Estábamos en el archivo, reorganizando dossiers. El sitio es un laberinto de estanterías altas, polvoriento, con esa luz tenue que pone cachonda. Él al lado, rozándome el culo ‘sin querer’ al pasar papeles. Yo… me giré, le pillé mirándome el escote. ‘¿Qué miras, chaval?’, le dije riendo bajito. Él se puso rojo, tartamudeó: ‘N-nada, María, es que… hueles tan bien’. Su aliento caliente en mi cuello. El corazón me latía fuerte, coño, la adrenalina subiendo. Le toqué el brazo, fuerte, velludo. ‘Ven, ayúdame con este cajón’, mentí. Cerré la puerta del archivo con pestillo, clic. Espacio privado ya. Nuestros cuerpos pegados entre los archivadores. Sus manos en mi cintura, yo notando su polla dura contra mi muslo. ‘Joder, Pablo, ¿estás así por mí?’, susurré, mordiéndome el labio. Él no dijo nada, solo me besó el cuello, lamidas húmedas. Yo gemí bajito, arqueando la espalda. Sus dedos subiendo por mi falda, rozando las bragas ya empapadas. ‘Estás mojada, puta’, murmuró. Yo reí, excitada: ‘Cállate y fóllame ya’.

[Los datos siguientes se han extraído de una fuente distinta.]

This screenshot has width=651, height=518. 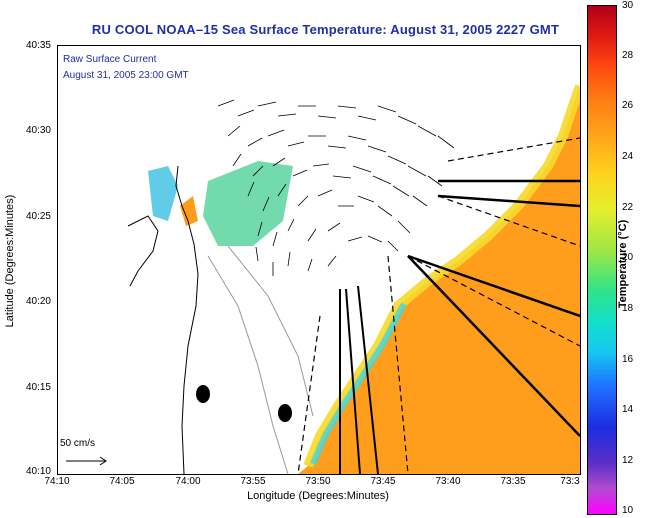 What do you see at coordinates (187, 320) in the screenshot?
I see `coastline` at bounding box center [187, 320].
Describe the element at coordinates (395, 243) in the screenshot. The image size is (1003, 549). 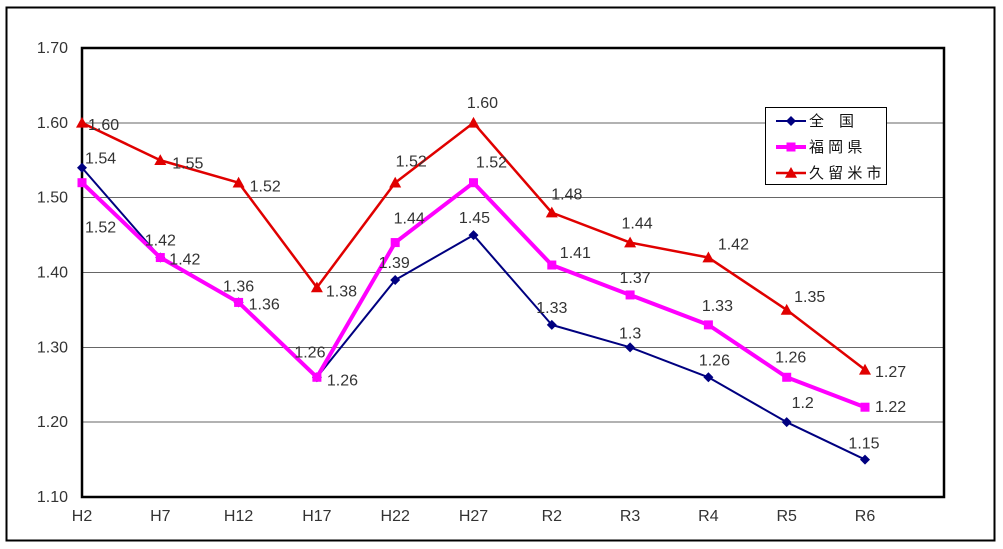
I see `marker-fukuoka-h22` at that location.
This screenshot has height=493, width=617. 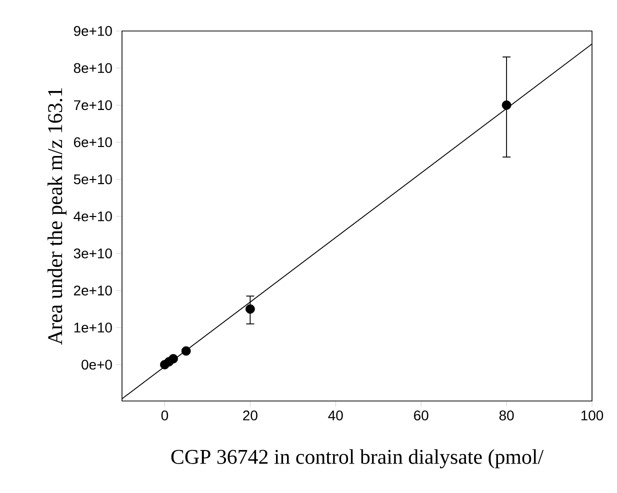 What do you see at coordinates (421, 415) in the screenshot?
I see `x-tick-label: 60` at bounding box center [421, 415].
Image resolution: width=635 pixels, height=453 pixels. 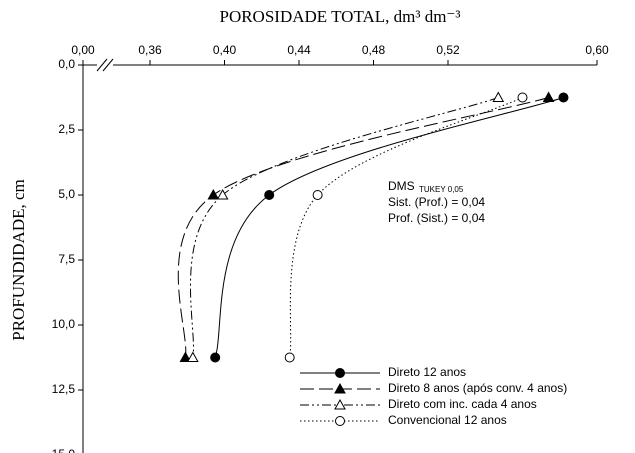 I want to click on legend-label: Convencional 12 anos, so click(x=448, y=420).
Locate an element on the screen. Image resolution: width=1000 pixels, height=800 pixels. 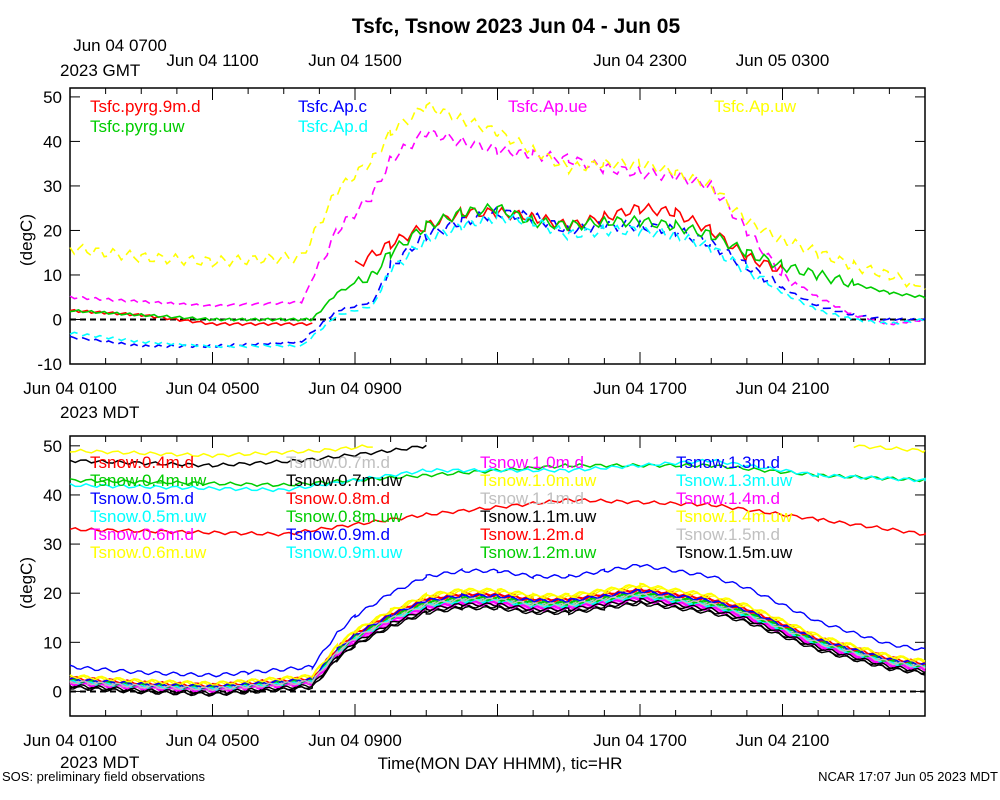
legend-tsnow-0-4m-d: Tsnow.0.4m.d is located at coordinates (142, 462).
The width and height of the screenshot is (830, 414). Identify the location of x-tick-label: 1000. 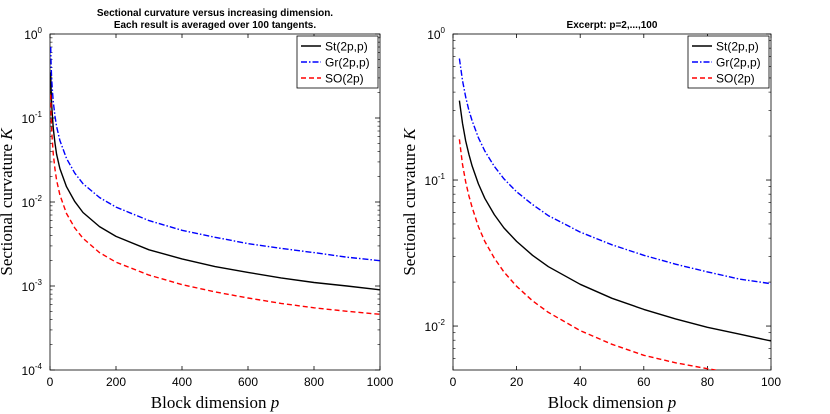
(380, 382).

La tensión sube entre los archivadores
No aguantamos más. Le bajé la cremallera, saqué esa polla joven, gruesa, venosa, palpitando. Dios, qué ganas. Me arrodillé entre los dossiers, polla en la boca, chupando fuerte, saliva goteando. Él gimiendo: ‘Joder, María, qué boca’. Le metí los huevos en la mano, lamiendo el capullo, tragando hasta la garganta. Se ponía como loco, cogiéndome el pelo. Me levantó, falda arriba, bragas a un lado. Me empotró contra la estantería, polla entrando de golpe en mi coño chorreante. ‘¡Ahhh, sí, rómpeme!’, grité ahogado. Follando brutal, sin condón, piel contra piel. Sus embestidas profundas, coño abierto, clítoris frotando su pubis. Sudor, olor a sexo mezclado con papel viejo. Cambiamos: yo encima, cabalgando esa verga dura, tetas rebotando fuera de la blusa. Él mamando pezones, mordiendo. ‘Me corro, coño’, jadeó. ‘Dentro, lléname’, le rogué. Chorros calientes en mi útero, yo explotando en orgasmos, piernas temblando, coño contrayéndose alrededor de su polla. Gemidos ahogados, miedo a que nos oigan.
Al acabar, jadeantes, sudorosos. Él se subió los pantalones rápido, yo me arreglé la falda, bragas con su leche goteando. ‘Vuelve al curro, becario, como si nada’, le dije guiñando. Él sonrió nervioso: ‘Sí, jefa’. Salimos por separado, yo a mi mesa, sonrisa pícara, coño palpitando aún. Nadie notó nada, pero yo… uf, toda la tarde fantaseando con la próxima. Ese morbo, chicas, es lo mejor.